**Data section**

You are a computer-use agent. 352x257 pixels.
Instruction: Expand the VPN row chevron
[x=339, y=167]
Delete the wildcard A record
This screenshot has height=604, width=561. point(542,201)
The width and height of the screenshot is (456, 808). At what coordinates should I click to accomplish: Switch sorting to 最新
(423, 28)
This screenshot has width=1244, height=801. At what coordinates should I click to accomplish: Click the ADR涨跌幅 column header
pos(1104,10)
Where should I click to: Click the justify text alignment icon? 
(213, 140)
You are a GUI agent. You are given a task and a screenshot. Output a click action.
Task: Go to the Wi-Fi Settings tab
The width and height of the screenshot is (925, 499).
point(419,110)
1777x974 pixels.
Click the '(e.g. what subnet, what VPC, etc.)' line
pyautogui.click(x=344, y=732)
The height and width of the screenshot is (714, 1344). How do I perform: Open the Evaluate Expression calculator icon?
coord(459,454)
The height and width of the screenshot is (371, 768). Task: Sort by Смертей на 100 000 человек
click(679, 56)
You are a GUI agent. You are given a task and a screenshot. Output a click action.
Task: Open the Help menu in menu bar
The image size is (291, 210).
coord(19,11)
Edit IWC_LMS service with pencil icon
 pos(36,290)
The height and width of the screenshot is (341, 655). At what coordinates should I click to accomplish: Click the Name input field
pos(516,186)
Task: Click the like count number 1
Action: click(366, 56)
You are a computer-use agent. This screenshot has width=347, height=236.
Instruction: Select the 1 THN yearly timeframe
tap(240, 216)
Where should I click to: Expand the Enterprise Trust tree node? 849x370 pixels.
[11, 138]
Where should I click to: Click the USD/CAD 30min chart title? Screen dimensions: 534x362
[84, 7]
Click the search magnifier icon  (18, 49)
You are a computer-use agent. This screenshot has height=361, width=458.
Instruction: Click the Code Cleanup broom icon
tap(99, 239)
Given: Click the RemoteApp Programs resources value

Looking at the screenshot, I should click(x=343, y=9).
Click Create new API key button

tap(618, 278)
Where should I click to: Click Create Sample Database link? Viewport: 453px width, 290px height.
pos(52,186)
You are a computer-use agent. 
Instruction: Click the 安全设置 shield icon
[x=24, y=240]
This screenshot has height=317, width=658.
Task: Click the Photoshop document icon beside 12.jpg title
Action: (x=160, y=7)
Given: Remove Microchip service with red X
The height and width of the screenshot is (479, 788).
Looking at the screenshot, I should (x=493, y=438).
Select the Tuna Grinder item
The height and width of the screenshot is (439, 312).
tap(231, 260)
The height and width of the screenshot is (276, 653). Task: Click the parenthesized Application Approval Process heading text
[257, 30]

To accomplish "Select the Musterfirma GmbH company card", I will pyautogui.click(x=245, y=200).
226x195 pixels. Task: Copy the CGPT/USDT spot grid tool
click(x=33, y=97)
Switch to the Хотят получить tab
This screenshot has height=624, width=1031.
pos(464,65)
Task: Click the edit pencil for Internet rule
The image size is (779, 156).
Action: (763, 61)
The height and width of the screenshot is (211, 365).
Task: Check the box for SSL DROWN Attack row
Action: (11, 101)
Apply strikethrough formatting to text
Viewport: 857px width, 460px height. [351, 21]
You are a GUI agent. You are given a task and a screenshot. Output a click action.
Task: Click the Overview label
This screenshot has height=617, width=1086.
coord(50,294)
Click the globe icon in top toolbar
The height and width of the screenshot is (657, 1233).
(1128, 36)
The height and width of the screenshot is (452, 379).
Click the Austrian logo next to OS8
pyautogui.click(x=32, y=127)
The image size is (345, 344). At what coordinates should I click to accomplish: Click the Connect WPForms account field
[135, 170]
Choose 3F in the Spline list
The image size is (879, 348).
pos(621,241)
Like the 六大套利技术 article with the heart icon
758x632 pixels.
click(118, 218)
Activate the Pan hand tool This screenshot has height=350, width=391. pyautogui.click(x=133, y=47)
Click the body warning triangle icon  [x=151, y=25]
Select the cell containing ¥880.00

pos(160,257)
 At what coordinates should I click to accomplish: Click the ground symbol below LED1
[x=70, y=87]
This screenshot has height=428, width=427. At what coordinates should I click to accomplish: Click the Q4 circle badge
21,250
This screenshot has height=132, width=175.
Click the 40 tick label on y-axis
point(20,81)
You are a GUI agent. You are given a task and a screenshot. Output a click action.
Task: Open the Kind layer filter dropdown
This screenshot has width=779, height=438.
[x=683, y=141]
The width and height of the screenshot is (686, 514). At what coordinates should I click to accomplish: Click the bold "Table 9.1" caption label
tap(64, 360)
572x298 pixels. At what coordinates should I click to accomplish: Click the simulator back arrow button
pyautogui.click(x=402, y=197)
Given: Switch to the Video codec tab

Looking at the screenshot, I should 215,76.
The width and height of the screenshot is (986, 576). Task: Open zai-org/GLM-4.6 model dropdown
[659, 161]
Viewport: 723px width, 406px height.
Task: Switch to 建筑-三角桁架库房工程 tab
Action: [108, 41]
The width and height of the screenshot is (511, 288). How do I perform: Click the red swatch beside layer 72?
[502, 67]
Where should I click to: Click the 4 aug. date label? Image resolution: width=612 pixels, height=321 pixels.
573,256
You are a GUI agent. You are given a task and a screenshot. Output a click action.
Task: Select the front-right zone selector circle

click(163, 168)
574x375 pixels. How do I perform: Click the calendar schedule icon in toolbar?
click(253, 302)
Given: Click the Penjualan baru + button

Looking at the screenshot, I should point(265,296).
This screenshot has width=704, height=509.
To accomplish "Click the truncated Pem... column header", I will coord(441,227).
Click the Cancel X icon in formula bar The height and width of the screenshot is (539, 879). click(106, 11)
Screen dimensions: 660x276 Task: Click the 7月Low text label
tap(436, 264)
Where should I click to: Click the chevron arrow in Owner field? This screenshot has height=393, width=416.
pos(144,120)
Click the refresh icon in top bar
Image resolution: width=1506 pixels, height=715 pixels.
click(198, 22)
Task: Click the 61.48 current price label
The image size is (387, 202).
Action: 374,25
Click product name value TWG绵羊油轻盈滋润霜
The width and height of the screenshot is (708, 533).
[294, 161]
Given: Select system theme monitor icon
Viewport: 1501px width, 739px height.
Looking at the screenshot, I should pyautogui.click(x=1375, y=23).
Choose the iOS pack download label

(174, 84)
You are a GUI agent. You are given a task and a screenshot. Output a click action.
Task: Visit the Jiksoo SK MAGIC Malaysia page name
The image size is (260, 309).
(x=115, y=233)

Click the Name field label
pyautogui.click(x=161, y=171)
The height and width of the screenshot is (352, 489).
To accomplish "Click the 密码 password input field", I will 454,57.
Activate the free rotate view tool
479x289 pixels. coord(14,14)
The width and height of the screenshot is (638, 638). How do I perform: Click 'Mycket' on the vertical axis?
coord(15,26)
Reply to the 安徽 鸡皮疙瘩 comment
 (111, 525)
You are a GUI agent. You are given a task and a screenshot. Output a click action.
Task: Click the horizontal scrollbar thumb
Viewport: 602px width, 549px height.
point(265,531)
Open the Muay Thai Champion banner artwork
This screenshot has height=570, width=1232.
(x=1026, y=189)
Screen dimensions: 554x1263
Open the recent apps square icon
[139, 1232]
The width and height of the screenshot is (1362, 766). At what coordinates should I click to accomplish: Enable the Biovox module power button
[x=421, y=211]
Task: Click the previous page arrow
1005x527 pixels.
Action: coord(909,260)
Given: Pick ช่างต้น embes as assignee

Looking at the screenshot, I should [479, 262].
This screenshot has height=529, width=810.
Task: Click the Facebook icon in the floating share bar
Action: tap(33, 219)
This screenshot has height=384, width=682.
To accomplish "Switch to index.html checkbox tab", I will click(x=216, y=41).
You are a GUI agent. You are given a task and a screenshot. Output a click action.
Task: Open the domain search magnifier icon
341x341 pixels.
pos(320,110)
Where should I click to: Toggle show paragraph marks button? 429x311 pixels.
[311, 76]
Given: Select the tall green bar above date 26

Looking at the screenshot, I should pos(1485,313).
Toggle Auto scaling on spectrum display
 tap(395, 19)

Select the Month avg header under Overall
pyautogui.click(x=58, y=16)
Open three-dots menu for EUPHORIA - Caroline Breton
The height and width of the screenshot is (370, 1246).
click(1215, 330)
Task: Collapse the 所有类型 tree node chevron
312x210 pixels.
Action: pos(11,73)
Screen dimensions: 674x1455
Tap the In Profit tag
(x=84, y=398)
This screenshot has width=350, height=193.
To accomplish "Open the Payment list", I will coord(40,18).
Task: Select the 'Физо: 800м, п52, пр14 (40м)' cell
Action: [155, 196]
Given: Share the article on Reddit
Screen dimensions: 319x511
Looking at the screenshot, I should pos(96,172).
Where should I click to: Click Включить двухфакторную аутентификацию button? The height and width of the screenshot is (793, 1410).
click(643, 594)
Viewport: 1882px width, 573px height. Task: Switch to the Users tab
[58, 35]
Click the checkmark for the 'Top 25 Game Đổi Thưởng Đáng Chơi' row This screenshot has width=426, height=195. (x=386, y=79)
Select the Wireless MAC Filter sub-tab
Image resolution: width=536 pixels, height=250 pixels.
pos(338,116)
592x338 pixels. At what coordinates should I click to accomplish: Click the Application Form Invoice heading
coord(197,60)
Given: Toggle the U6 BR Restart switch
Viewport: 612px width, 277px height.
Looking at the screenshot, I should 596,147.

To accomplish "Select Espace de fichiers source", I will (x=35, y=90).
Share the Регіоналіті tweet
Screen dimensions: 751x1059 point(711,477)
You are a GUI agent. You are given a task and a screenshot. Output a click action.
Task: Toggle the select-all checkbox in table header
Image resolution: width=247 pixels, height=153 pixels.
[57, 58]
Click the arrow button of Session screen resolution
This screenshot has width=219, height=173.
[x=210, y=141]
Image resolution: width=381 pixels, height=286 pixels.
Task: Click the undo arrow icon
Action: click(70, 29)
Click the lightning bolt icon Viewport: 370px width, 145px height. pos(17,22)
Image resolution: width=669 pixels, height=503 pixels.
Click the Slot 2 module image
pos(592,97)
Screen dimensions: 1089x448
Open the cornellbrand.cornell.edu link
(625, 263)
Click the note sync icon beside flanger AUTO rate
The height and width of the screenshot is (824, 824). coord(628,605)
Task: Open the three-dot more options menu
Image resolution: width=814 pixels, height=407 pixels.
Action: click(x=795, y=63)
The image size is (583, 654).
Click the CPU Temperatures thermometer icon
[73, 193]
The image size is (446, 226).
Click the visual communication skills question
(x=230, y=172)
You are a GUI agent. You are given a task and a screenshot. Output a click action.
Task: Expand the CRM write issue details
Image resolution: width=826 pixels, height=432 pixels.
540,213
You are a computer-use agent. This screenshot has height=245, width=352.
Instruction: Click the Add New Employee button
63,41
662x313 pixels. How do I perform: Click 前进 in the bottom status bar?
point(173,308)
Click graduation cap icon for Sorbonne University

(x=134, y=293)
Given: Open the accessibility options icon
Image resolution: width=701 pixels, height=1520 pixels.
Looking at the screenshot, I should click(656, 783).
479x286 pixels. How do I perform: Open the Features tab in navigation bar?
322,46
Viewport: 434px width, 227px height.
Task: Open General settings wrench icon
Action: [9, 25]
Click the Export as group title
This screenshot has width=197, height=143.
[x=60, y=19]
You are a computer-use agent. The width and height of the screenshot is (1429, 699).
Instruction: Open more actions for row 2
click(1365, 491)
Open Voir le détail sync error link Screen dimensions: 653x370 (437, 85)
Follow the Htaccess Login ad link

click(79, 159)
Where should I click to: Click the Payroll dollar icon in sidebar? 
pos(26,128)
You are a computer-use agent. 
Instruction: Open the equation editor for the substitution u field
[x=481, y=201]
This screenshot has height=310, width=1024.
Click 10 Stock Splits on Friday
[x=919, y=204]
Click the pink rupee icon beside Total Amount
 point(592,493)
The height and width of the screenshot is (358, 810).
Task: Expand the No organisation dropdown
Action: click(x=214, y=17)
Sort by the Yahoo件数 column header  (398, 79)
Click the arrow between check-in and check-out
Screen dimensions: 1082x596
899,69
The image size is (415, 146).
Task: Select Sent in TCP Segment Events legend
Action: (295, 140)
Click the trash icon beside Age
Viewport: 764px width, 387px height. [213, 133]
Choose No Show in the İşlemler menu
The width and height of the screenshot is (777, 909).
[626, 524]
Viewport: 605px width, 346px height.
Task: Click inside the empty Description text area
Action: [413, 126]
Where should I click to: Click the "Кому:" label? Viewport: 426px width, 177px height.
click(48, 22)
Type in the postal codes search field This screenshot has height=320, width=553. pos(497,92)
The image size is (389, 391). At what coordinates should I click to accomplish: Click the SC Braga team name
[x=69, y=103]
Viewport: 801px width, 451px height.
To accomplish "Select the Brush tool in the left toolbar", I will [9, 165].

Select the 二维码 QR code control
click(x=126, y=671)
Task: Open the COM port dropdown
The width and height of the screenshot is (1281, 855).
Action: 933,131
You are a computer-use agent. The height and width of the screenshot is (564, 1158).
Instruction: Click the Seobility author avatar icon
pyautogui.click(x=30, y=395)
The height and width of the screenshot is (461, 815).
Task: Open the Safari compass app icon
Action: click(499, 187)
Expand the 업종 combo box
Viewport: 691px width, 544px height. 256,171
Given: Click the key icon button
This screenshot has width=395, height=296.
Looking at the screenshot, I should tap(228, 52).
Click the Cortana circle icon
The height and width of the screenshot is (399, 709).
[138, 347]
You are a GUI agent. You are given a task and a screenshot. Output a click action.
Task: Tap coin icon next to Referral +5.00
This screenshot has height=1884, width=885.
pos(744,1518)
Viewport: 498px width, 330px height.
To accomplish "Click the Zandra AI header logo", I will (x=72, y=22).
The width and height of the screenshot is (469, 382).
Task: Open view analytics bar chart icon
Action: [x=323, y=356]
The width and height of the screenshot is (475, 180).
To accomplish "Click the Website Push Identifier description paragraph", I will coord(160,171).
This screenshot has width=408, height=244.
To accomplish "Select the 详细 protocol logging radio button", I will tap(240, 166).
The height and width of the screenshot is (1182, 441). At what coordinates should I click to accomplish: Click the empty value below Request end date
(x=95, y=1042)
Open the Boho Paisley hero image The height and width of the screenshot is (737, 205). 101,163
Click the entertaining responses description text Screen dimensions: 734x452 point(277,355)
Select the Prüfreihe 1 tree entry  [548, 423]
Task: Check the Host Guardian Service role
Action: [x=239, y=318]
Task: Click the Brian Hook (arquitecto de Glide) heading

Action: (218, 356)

**Task details**
Show each line of the material that includes the string "search" by copying it.

**Solution to this exercise**
Click the search magnifier icon  (18, 49)
Task: Open the domain search magnifier icon
Type in the postal codes search field This screenshot has height=320, width=553. pos(497,92)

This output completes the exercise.